Since October 2012 the supply of facilities for storage purposes is subject to VAT, whether or not the landlord has opted to tax.  New HMRC guidance replaces VAT Information Sheet 14/12 and reminds landlords it is up to them to get the VAT right.

VAT liability

It is the responsibility of the landlord to ensure that the correct VAT treatment is applied according to the actual use of the property, so it is incumbent on the ‘exempt’ landlord to take measures to ensure that it is aware if the lessee is using the property for storage or permitting a third party to use it for storage.  A covenant in the lease against storage use is one option.

If the landlord has not opted but is made aware that the tenant intends to use the property for storage purposes and is prepared to tolerate this, HMRC recommend that the landlord obtains written confirmation of the intended use to be kept with their VAT records.  In this case, it may be sensible to include an obligation on the tenant to immediately notify the landlord if they stop using the property for storage purposes or permit a third party to do so, as rents will again be exempt from that point.  It might be easier for a landlord to opt to tax and have done with these complications – there is no doubt what HMRC are hoping will happen in most cases!

Use by third parties

If a lessee sub-lets the property to a third party for storage purposes the superior lease is not subject to standard rated VAT but the sub-letting will be.

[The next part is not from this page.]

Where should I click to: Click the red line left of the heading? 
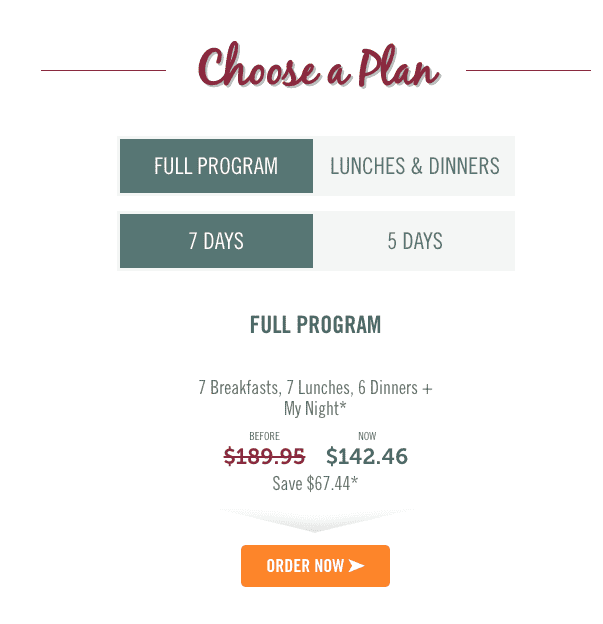click(x=103, y=70)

This is of no concern to the landlord.  If, however, a third party is permitted to use the property for storage purposes and the tenant does not make a separate supply to him; then the tenant is treated as using the property for storage and thus the supply between the landlord and the lessee is treated as standard rated.  It is therefore sensible for landlords to prohibit such third party use – or storage use entirely - in appropriate cases.